[Stored data]

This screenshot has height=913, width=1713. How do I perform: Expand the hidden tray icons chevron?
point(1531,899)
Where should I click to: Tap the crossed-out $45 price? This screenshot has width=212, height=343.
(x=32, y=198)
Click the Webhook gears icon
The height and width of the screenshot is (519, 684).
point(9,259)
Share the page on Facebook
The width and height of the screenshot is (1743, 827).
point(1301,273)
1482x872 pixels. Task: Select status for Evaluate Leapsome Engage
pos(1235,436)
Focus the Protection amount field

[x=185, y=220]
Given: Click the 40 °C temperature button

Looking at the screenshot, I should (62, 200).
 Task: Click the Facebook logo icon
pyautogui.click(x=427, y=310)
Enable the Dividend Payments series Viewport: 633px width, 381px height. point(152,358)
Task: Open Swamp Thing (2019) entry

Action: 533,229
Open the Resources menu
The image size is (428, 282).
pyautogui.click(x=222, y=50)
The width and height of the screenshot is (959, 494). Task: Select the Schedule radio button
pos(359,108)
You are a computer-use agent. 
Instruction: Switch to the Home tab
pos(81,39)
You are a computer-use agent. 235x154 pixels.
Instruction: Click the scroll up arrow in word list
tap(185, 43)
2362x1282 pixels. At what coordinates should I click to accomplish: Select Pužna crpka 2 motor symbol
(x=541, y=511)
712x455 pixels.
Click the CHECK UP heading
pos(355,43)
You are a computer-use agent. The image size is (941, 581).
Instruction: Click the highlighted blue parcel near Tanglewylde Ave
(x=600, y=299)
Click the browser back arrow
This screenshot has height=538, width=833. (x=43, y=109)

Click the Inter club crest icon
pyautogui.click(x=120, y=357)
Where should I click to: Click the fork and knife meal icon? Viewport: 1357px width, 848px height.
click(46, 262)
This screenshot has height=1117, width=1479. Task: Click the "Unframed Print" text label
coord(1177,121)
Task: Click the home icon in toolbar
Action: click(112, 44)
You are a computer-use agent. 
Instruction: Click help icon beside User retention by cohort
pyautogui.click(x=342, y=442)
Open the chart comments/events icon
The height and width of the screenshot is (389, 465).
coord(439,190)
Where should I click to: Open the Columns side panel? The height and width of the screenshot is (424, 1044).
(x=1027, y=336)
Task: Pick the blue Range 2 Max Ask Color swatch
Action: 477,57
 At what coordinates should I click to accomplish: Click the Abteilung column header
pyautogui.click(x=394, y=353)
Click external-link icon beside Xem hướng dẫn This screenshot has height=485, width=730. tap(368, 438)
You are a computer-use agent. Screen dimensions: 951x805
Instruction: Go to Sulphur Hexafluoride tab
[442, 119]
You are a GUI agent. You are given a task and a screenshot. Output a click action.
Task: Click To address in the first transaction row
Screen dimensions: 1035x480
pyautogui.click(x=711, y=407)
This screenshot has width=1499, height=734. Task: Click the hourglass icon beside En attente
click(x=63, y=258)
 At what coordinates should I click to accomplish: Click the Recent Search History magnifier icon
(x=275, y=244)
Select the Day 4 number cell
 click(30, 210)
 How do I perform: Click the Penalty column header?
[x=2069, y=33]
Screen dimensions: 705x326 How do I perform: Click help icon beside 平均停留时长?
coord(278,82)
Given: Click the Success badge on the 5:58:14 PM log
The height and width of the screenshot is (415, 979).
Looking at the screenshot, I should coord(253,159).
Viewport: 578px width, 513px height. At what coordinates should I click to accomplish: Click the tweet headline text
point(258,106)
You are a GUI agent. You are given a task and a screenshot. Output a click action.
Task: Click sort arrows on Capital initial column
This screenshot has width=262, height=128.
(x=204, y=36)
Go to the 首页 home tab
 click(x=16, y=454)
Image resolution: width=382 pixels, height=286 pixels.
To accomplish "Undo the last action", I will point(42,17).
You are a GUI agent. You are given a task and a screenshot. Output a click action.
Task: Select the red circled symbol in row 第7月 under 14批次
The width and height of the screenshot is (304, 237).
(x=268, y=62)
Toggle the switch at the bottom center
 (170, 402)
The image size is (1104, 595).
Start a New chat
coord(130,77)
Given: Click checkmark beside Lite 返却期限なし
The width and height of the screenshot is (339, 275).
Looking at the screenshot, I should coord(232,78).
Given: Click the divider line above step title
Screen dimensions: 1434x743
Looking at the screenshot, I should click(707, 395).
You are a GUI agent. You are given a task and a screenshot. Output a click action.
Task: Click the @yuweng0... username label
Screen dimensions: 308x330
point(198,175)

Given request ▸ Rewrite the stored data above as a JSON list of strings, with one string per line and no blank lines.

Solution to the exercise ▸
[
  "This screenshot has height=913, width=1713. How do I perform: Expand the hidden tray icons chevron?",
  "point(1531,899)",
  "Where should I click to: Tap the crossed-out $45 price? This screenshot has width=212, height=343.",
  "(x=32, y=198)",
  "Click the Webhook gears icon",
  "The height and width of the screenshot is (519, 684).",
  "point(9,259)",
  "Share the page on Facebook",
  "The width and height of the screenshot is (1743, 827).",
  "point(1301,273)",
  "1482x872 pixels. Task: Select status for Evaluate Leapsome Engage",
  "pos(1235,436)",
  "Focus the Protection amount field",
  "[x=185, y=220]",
  "Given: Click the 40 °C temperature button",
  "Looking at the screenshot, I should (62, 200).",
  " Task: Click the Facebook logo icon",
  "pyautogui.click(x=427, y=310)",
  "Enable the Dividend Payments series Viewport: 633px width, 381px height. point(152,358)",
  "Task: Open Swamp Thing (2019) entry",
  "Action: 533,229",
  "Open the Resources menu",
  "The image size is (428, 282).",
  "pyautogui.click(x=222, y=50)",
  "The width and height of the screenshot is (959, 494). Task: Select the Schedule radio button",
  "pos(359,108)",
  "You are a computer-use agent. ",
  "Instruction: Switch to the Home tab",
  "pos(81,39)",
  "You are a computer-use agent. 235x154 pixels.",
  "Instruction: Click the scroll up arrow in word list",
  "tap(185, 43)",
  "2362x1282 pixels. At what coordinates should I click to accomplish: Select Pužna crpka 2 motor symbol",
  "(x=541, y=511)",
  "712x455 pixels.",
  "Click the CHECK UP heading",
  "pos(355,43)",
  "You are a computer-use agent. The image size is (941, 581).",
  "Instruction: Click the highlighted blue parcel near Tanglewylde Ave",
  "(x=600, y=299)",
  "Click the browser back arrow",
  "This screenshot has height=538, width=833. (x=43, y=109)",
  "Click the Inter club crest icon",
  "pyautogui.click(x=120, y=357)",
  "Where should I click to: Click the fork and knife meal icon? Viewport: 1357px width, 848px height.",
  "click(46, 262)",
  "This screenshot has height=1117, width=1479. Task: Click the \"Unframed Print\" text label",
  "coord(1177,121)",
  "Task: Click the home icon in toolbar",
  "Action: click(112, 44)",
  "You are a computer-use agent. ",
  "Instruction: Click help icon beside User retention by cohort",
  "pyautogui.click(x=342, y=442)",
  "Open the chart comments/events icon",
  "The height and width of the screenshot is (389, 465).",
  "coord(439,190)",
  "Where should I click to: Open the Columns side panel? The height and width of the screenshot is (424, 1044).",
  "(x=1027, y=336)",
  "Task: Pick the blue Range 2 Max Ask Color swatch",
  "Action: 477,57",
  " At what coordinates should I click to accomplish: Click the Abteilung column header",
  "pyautogui.click(x=394, y=353)",
  "Click external-link icon beside Xem hướng dẫn This screenshot has height=485, width=730. tap(368, 438)",
  "You are a computer-use agent. Screen dimensions: 951x805",
  "Instruction: Go to Sulphur Hexafluoride tab",
  "[442, 119]",
  "You are a GUI agent. You are given a task and a screenshot. Output a click action.",
  "Task: Click To address in the first transaction row",
  "Screen dimensions: 1035x480",
  "pyautogui.click(x=711, y=407)",
  "This screenshot has width=1499, height=734. Task: Click the hourglass icon beside En attente",
  "click(x=63, y=258)",
  " At what coordinates should I click to accomplish: Click the Recent Search History magnifier icon",
  "(x=275, y=244)",
  "Select the Day 4 number cell",
  " click(30, 210)",
  " How do I perform: Click the Penalty column header?",
  "[x=2069, y=33]",
  "Screen dimensions: 705x326 How do I perform: Click help icon beside 平均停留时长?",
  "coord(278,82)",
  "Given: Click the Success badge on the 5:58:14 PM log",
  "The height and width of the screenshot is (415, 979).",
  "Looking at the screenshot, I should coord(253,159).",
  "Viewport: 578px width, 513px height. At what coordinates should I click to accomplish: Click the tweet headline text",
  "point(258,106)",
  "You are a GUI agent. You are given a task and a screenshot. Output a click action.",
  "Task: Click sort arrows on Capital initial column",
  "This screenshot has width=262, height=128.",
  "(x=204, y=36)",
  "Go to the 首页 home tab",
  " click(x=16, y=454)",
  "Image resolution: width=382 pixels, height=286 pixels.",
  "To accomplish \"Undo the last action\", I will point(42,17).",
  "You are a GUI agent. You are given a task and a screenshot. Output a click action.",
  "Task: Select the red circled symbol in row 第7月 under 14批次",
  "The width and height of the screenshot is (304, 237).",
  "(x=268, y=62)",
  "Toggle the switch at the bottom center",
  " (170, 402)",
  "The image size is (1104, 595).",
  "Start a New chat",
  "coord(130,77)",
  "Given: Click checkmark beside Lite 返却期限なし",
  "The width and height of the screenshot is (339, 275).",
  "Looking at the screenshot, I should coord(232,78).",
  "Given: Click the divider line above step title",
  "Screen dimensions: 1434x743",
  "Looking at the screenshot, I should click(707, 395).",
  "You are a GUI agent. You are given a task and a screenshot. Output a click action.",
  "Task: Click the @yuweng0... username label",
  "Screen dimensions: 308x330",
  "point(198,175)"
]